DIA DE FINADOS



Esteve algum tempo em oração frente à laje fria, sob a qual jazia a sua mãe, enterrada há apenas dois meses. Depois benzeu-se e olhou o céu. O dia estava lindo, o sol brilhando sem uma nuvem a incomodar. A temperatura, primaveril, era pouco usual em pleno outono.
Procurou com o olhar um banco e andou uma centena de metros até se sentar num que se encontrava parcialmente à sombra. Manteve-se distraído, contemplando as pessoas que passavam com braçados de flores, com o intuito de homenagear os seus entes falecidos e ali repousando na sua última morada.
Passado algum tempo, uma senhora sentou-se na outra extremidade do banco, que olhando de soslaio percebeu ser bastante idosa. Mirou-a melhor e constatou os antigos traços de beleza da juventude, alguma altivez e grande aprumo no vestuário, sóbrio e elegante. O cabelo, branco como a neve, estava muito bem penteado, preso na nuca e o vestido que envergava, preto, tinha uma capa por cima, azul escura, rendada, complementando o traje como agasalho.
Ela percebeu o olhar e também o fixou, acabando por sorrir, um sorriso empático que o fez corresponder com um outro sorriso, menos aberto, pois o coração não lho permitia.
- Tem aqui algum parente próximo?
- Sim, o meu Herberto, o meu saudoso marido, repousa aqui há dez anos. E você?
- Eu tenho aqui a minha mãe, faleceu em Agosto passado.
- Pois... Vê-se que sentiu muito essa perda...
- Sim, há muito tempo que estava habituado a ela, aos seus humores, ao seu carinho, a sua terna dedicação de toda uma vida.
- Eu sei o que isso é... Agora vivo sozinha, só tenho um filho como parente mais chegado, o resto da família está espalhado pelo país.

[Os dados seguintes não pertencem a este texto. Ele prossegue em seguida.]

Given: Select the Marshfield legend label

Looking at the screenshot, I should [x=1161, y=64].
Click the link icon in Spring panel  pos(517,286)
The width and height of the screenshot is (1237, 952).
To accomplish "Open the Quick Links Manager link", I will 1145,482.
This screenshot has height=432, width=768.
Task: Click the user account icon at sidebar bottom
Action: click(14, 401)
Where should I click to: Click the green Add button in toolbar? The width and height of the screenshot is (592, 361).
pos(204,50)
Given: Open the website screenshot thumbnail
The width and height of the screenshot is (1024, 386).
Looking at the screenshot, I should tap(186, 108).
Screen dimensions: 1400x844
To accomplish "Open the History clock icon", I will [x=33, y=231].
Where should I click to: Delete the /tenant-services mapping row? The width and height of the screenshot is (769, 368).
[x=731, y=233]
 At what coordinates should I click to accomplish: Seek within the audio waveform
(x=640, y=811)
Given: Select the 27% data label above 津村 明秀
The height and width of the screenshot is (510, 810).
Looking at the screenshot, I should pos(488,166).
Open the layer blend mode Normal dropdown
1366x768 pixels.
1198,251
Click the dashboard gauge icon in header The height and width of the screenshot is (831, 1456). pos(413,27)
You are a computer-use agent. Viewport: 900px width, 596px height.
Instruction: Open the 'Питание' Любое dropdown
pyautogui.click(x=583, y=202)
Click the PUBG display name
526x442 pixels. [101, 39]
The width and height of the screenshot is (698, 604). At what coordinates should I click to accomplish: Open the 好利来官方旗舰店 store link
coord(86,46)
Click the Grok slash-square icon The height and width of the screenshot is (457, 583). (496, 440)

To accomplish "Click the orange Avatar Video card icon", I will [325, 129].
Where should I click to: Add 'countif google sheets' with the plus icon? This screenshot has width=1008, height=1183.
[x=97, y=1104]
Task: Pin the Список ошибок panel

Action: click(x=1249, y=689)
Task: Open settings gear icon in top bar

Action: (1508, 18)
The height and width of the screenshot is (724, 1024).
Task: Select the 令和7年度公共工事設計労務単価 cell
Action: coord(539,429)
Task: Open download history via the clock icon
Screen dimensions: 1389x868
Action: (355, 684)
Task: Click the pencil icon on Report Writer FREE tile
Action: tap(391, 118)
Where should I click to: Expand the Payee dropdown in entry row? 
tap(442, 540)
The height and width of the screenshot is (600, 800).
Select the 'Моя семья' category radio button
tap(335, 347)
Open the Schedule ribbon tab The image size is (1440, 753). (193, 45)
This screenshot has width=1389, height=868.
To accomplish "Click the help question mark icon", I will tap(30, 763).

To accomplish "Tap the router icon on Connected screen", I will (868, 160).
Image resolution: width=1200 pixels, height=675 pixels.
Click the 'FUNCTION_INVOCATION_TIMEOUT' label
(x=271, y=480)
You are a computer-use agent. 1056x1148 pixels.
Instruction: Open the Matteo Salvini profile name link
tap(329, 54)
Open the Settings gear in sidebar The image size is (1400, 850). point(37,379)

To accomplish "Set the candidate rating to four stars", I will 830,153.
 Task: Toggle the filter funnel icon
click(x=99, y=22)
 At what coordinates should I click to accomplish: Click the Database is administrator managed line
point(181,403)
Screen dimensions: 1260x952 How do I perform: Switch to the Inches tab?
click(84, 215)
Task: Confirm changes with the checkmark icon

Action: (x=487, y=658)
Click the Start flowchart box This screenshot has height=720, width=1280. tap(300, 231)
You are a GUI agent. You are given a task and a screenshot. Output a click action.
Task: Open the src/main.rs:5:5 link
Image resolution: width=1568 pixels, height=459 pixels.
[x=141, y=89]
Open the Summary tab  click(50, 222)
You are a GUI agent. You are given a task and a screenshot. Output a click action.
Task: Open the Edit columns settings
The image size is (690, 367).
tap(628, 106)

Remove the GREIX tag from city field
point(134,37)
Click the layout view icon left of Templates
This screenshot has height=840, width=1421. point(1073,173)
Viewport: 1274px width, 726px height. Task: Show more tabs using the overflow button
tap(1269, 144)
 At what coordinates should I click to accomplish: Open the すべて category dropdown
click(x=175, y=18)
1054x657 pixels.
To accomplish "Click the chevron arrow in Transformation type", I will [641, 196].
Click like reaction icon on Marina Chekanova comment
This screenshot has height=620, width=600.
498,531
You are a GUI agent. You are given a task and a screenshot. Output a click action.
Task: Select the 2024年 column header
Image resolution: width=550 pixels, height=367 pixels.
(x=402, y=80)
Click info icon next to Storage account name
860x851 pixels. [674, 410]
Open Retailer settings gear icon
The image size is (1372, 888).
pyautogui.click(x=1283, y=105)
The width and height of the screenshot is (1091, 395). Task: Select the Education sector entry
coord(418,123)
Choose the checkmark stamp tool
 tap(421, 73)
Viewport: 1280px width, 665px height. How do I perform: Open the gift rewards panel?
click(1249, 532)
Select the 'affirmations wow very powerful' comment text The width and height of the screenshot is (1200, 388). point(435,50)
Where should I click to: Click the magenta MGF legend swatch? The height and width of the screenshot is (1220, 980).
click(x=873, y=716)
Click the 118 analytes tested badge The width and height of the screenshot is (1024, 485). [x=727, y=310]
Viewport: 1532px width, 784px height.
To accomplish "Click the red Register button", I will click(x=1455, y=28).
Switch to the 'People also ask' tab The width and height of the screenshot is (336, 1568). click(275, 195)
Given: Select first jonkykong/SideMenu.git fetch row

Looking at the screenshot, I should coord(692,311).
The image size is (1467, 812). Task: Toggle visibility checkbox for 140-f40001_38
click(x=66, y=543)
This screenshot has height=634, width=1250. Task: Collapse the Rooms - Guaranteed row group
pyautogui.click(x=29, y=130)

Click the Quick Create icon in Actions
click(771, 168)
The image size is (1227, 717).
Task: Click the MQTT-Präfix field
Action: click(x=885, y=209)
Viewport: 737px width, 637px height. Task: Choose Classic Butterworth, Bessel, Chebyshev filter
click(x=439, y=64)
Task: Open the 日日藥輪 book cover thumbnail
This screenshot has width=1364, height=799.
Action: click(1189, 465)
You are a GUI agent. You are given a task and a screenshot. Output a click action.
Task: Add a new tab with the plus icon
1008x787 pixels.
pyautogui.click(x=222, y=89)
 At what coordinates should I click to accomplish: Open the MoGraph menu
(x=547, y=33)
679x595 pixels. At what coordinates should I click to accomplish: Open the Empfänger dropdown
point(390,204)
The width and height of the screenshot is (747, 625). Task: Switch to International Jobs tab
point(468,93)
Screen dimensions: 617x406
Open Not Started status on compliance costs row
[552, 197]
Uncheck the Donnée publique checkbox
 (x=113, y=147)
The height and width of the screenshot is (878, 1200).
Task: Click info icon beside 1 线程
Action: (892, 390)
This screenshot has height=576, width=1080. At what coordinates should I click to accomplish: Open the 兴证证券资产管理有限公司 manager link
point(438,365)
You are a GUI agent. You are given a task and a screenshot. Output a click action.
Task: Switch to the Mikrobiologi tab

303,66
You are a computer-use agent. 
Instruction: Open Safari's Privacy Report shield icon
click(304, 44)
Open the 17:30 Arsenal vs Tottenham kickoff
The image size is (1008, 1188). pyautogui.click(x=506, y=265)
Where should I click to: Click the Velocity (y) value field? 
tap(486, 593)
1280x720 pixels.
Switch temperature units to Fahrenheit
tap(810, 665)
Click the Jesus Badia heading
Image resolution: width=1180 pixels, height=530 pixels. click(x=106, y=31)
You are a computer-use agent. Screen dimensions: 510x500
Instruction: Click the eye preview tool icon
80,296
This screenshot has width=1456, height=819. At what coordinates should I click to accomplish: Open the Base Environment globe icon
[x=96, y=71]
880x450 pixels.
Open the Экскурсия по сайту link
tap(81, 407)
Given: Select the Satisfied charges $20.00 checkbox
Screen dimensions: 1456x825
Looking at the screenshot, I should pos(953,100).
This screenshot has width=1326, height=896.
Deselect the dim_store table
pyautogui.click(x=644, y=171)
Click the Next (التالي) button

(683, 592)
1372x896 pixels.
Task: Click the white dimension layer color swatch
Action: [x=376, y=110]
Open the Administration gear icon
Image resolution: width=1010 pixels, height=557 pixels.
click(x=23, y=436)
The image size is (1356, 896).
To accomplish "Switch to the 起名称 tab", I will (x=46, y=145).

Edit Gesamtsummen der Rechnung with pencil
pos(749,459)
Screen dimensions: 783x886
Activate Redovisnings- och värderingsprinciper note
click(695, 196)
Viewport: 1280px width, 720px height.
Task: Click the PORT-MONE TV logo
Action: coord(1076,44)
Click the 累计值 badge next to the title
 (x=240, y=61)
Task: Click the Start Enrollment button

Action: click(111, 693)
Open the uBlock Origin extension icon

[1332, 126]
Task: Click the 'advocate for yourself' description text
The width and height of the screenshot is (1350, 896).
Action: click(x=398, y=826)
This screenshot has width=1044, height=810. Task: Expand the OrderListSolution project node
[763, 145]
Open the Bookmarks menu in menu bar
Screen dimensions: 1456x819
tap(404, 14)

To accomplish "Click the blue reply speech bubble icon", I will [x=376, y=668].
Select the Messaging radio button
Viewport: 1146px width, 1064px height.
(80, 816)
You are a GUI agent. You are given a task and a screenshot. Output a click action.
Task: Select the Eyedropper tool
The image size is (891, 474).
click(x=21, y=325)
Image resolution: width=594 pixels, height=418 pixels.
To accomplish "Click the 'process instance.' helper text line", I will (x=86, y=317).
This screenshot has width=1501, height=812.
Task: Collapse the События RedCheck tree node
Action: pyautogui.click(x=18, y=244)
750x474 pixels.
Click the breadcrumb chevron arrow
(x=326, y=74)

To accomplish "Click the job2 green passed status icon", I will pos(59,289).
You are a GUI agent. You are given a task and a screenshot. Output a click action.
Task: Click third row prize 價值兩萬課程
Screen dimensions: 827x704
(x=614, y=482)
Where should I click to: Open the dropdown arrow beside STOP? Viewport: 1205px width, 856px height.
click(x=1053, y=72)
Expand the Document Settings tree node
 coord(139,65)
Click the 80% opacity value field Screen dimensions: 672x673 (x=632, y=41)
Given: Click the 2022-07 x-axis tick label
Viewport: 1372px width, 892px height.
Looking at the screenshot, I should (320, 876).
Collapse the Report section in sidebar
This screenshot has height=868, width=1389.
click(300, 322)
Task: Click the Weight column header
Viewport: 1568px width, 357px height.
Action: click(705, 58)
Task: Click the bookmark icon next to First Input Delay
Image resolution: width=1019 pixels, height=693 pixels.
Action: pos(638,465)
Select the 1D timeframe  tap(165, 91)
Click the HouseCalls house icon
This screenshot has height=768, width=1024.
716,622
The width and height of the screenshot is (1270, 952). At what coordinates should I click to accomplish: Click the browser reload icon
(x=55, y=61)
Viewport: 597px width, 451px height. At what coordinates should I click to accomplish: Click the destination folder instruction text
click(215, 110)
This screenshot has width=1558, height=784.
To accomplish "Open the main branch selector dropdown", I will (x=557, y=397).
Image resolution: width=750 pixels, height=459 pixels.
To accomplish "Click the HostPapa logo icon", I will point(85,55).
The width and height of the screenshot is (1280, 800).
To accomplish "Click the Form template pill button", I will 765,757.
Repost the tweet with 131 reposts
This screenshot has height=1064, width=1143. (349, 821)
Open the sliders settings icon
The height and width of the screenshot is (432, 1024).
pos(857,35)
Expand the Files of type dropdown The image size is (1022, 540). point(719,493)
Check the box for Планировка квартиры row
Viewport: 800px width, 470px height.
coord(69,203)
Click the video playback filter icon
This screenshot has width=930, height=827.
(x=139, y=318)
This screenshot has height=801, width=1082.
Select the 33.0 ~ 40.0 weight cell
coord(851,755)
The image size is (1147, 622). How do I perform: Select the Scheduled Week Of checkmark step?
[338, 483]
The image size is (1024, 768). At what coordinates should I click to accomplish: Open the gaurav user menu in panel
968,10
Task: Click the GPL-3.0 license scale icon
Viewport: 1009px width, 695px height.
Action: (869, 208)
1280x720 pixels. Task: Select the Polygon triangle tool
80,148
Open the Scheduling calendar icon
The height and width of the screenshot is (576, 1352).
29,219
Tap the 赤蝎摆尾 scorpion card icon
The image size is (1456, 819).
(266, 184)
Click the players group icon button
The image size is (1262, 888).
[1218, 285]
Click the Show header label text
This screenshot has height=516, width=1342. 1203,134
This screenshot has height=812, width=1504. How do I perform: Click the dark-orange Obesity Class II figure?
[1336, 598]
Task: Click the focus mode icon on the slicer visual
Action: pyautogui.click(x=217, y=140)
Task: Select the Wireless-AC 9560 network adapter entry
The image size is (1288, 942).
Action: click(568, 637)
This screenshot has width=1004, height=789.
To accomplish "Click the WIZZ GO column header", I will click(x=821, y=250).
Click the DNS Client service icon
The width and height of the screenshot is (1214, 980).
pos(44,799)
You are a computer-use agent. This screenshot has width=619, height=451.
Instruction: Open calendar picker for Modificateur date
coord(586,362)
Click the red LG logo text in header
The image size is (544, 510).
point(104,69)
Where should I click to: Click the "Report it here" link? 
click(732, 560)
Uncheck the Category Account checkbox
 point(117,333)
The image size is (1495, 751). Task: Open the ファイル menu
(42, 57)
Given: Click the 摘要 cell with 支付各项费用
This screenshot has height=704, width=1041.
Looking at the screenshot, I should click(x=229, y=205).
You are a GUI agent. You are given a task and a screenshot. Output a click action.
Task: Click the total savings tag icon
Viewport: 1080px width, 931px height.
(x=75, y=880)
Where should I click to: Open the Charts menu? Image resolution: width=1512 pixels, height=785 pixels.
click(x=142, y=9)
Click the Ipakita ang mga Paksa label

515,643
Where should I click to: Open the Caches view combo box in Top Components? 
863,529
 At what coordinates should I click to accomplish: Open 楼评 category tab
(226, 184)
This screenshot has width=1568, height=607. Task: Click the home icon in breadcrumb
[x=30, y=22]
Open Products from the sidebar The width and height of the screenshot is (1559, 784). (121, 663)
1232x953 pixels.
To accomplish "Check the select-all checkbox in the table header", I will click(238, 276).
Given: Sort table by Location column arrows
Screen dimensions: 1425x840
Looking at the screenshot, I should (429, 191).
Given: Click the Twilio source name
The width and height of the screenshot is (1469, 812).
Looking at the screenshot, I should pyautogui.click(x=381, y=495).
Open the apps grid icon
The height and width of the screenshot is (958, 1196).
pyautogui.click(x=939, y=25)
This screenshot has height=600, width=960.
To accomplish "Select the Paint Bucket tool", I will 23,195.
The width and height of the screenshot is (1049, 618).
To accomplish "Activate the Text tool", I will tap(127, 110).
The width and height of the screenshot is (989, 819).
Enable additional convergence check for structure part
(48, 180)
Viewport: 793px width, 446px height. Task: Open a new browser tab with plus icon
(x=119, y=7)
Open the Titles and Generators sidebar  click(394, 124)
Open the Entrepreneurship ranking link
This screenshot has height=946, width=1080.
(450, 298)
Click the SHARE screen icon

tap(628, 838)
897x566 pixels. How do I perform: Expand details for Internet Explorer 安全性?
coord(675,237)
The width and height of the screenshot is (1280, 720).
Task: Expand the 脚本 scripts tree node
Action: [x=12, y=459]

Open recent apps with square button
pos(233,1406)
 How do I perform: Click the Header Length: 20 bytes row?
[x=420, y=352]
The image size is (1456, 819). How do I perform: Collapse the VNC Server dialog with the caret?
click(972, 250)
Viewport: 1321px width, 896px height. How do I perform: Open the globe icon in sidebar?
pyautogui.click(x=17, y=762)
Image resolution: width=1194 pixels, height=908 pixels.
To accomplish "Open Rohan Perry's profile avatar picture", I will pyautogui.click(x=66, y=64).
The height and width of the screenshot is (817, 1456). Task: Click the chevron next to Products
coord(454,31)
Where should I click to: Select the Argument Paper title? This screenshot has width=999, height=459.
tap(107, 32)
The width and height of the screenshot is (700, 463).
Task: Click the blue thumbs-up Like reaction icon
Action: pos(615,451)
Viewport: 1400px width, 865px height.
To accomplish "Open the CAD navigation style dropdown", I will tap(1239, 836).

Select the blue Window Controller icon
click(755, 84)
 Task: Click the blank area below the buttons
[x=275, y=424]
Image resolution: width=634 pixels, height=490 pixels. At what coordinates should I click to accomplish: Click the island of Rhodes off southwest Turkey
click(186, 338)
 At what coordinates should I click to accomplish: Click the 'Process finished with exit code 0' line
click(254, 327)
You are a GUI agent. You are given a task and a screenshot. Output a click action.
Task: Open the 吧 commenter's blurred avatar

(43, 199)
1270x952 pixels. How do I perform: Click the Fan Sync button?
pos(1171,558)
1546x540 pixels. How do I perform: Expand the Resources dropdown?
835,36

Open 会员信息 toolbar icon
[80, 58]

Suspirou e limpou uma lágrima.
- Então, mas a senhora não está só, ainda tem o seu filho...
Ela fungou num lenço e depois respondeu: - Sim, tenho, eu vivo com ele e com a mulher, não tenho netos, mas percebo que já estou sendo um fardo. - Suspirou. - Já falou em colocar-me num lar. O objetivo dele, imediato, é que eu ponha tudo em seu nome. Mas isso não faço! Vai ter paciência e esperar que eu morra! Ainda tenha a cabeça no sítio, não faço um disparate desses! - Fungou de novo, depois suspirou - A velhice é triste...
- Entendo-a...
- Possivelmente o senhor acha que eu estou senil, sou uma velha já com um pé na cova, mas apesar dos meus oitenta e dois anos ainda tomo nota das minhas contas, dos meus rendimentos, dos meus extratos bancários! - Disse, energicamente.
- Claro que não, percebo pelo seu discurso que está perfeitamente lucida, por enquanto não precisa desse tipo de apoio. Tem empregada?
- Sim, tenho uma todas as manhãs. Cara e não presta para nada, passo a vida a chamar-lhe a atenção... Hoje em dia são "podres como barro", preguiçosas e não sabem fazer nada...
Ele sorriu. O mau humor dela vinha constantemente ao de cima. Talvez fosse a revolta perante a idade e a consciência das crescentes limitações naturais, algo com que lidaria mais tarde ou mais cedo.
Ela entretanto olhou para o relógio e suspirou uma vez mais, levantando-se um pouco a custo:- São horas de me chegar ao almoço...
Ele levantou-se rapidamente e caminhou ao lado dela até que na longa subida para a saída, ladeada de jazigos de diferentes formas e volumes, constatou que ela caminhava com alguma dificuldade. Chegou-se mais para o seu lado e estendeu-lhe o braço.
Ela percebeu, sorriu-lhe e enfiando o braço no dele, continuou a calcorrear a ingreme subida, mas desta vez mais apoiada.
- Você é um homem bom e Deus sempre o protegerá!
- E à senhora também.
Sorriram um para o outro enquanto caminhavam sob aquele sol abençoado.